Re: [PATCH] net: raise RCU qs after each threaded NAPI poll
From: Paul E. McKenney
Date: Sat Mar 02 2024 - 19:25:31 EST
On Fri, Mar 01, 2024 at 09:24:15PM -0500, Joel Fernandes wrote:
> (Shrinking CC a bit)
>
> On Thu, Feb 29, 2024 at 1:29 PM Paul E. McKenney <paulmck@xxxxxxxxxx> wrote:
> >
> > On Thu, Feb 29, 2024 at 12:41:55PM -0500, Joel Fernandes wrote:
> > > > On Feb 29, 2024, at 11:57 AM, Paul E. McKenney <paulmck@xxxxxxxxxx> wrote:
> > > > On Thu, Feb 29, 2024 at 09:21:48AM -0500, Joel Fernandes wrote:
> > > >>> On 2/28/2024 5:58 PM, Paul E. McKenney wrote:
> > > >>> On Wed, Feb 28, 2024 at 02:48:44PM -0800, Alexei Starovoitov wrote:
> > > >>>> On Wed, Feb 28, 2024 at 2:31 PM Steven Rostedt <rostedt@xxxxxxxxxxx> wrote:
> > > >>>>>
> > > >>>>> On Wed, 28 Feb 2024 14:19:11 -0800
> > > >>>>> "Paul E. McKenney" <paulmck@xxxxxxxxxx> wrote:
> > > >>>>>
> > > >>>>>>>>
> > > >>>>>>>> Well, to your initial point, cond_resched() does eventually invoke
> > > >>>>>>>> preempt_schedule_common(), so you are quite correct that as far as
> > > >>>>>>>> Tasks RCU is concerned, cond_resched() is not a quiescent state.
> > > >>>>>>>
> > > >>>>>>> Thanks for confirming. :-)
> > > >>>>>>
> > > >>>>>> However, given that the current Tasks RCU use cases wait for trampolines
> > > >>>>>> to be evacuated, Tasks RCU could make the choice that cond_resched()

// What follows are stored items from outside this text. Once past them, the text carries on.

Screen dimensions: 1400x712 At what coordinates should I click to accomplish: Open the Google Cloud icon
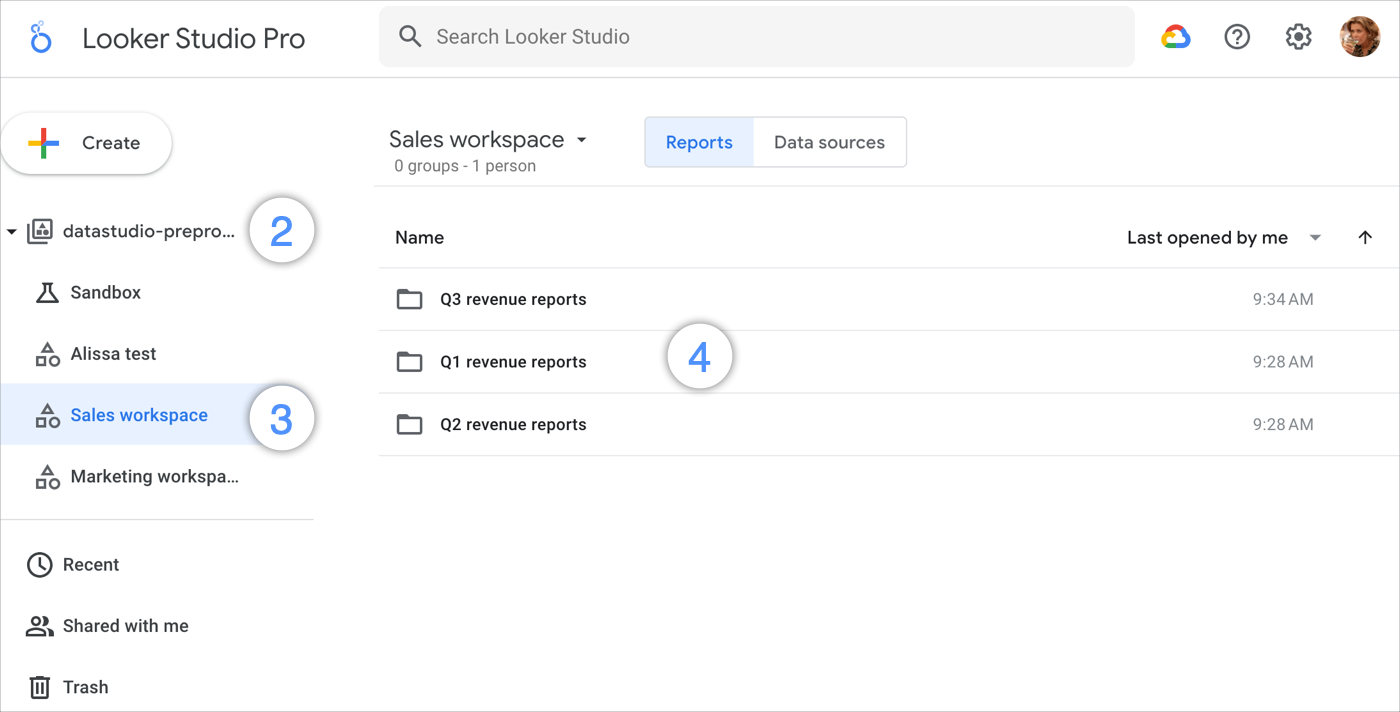[1175, 36]
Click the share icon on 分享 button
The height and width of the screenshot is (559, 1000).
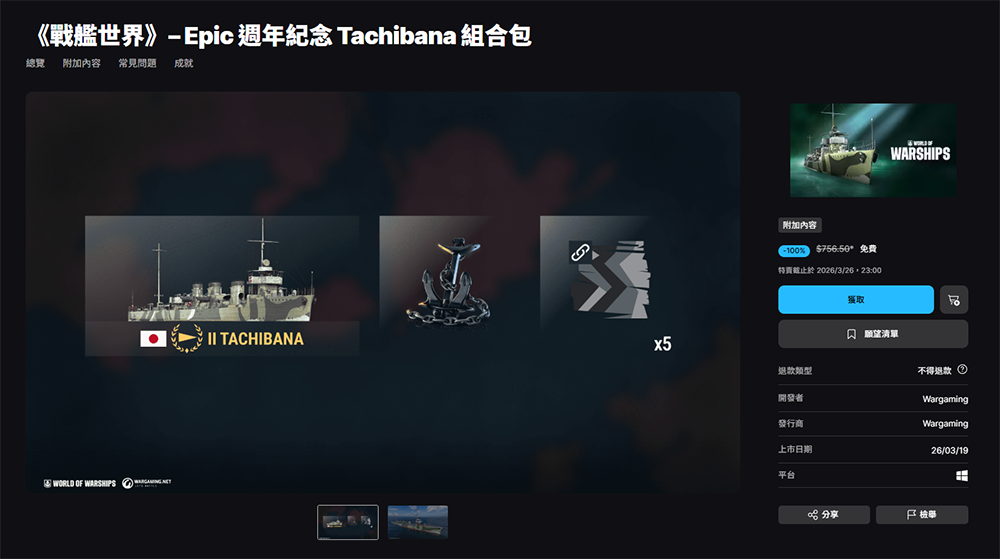812,514
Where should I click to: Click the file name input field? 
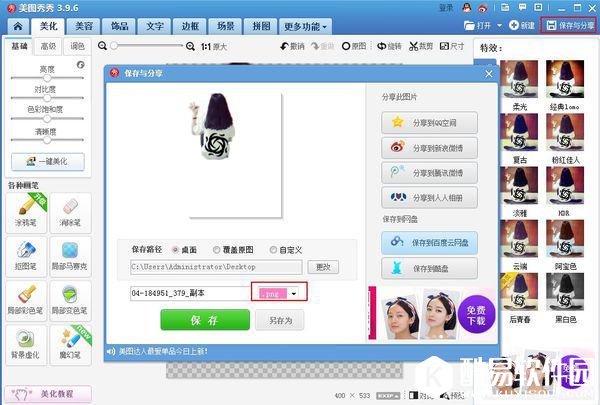tap(190, 294)
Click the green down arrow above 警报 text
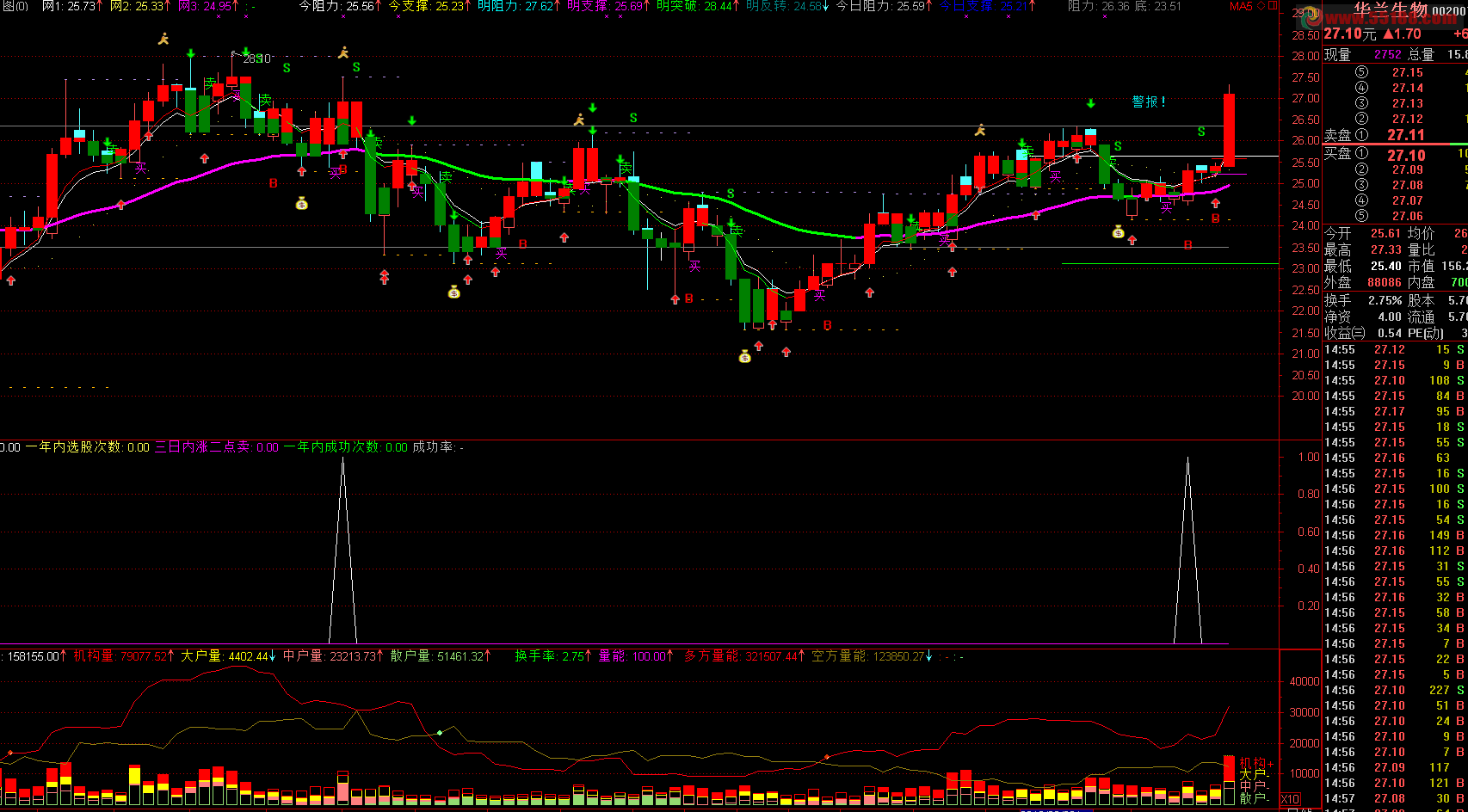The image size is (1468, 812). (x=1091, y=104)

> > > >>>>>> be a quiescent state, for example, by adjusting rcu_all_qs() and
> > > >>>>>> .rcu_urgent_qs accordingly.
> > > >>>>>>
> > > >>>>>> But this seems less pressing given the chance that cond_resched() might
> > > >>>>>> go away in favor of lazy preemption.
> > > >>>>>
> > > >>>>> Although cond_resched() is technically a "preemption point" and not truly a
> > > >>>>> voluntary schedule, I would be happy to state that it's not allowed to be
> > > >>>>> called from trampolines, or their callbacks. Now the question is, does BPF
> > > >>>>> programs ever call cond_resched()? I don't think they do.
> > > >>>>>
> > > >>>>> [ Added Alexei ]
> > > >>>>
> > > >>>> I'm a bit lost in this thread :)
> > > >>>> Just answering the above question.
> > > >>>> bpf progs never call cond_resched() directly.
> > > >>>> But there are sleepable (aka faultable) bpf progs that
> > > >>>> can call some helper or kfunc that may call cond_resched()
> > > >>>> in some path.
> > > >>>> sleepable bpf progs are protected by rcu_tasks_trace.
> > > >>>> That's a very different one vs rcu_tasks.
> > > >>>
> > > >>> Suppose that the various cond_resched() invocations scattered throughout
> > > >>> the kernel acted as RCU Tasks quiescent states, so that as soon as a
> > > >>> given task executed a cond_resched(), synchronize_rcu_tasks() might
> > > >>> return or call_rcu_tasks() might invoke its callback.
> > > >>>
> > > >>> Would that cause BPF any trouble?
> > > >>>
> > > >>> My guess is "no", because it looks like BPF is using RCU Tasks (as you
> > > >>> say, as opposed to RCU Tasks Trace) only to wait for execution to leave a
> > > >>> trampoline. But I trust you much more than I trust myself on this topic!
> > > >>
> > > >> But it uses RCU Tasks Trace as well (for sleepable bpf programs), not just
> > > >> Tasks? Looks like that's what Alexei said above as well, and I confirmed it in
> > > >> bpf/trampoline.c
> > > >>
> > > >> /* The trampoline without fexit and fmod_ret progs doesn't call original
> > > >> * function and doesn't use percpu_ref.
> > > >> * Use call_rcu_tasks_trace() to wait for sleepable progs to finish.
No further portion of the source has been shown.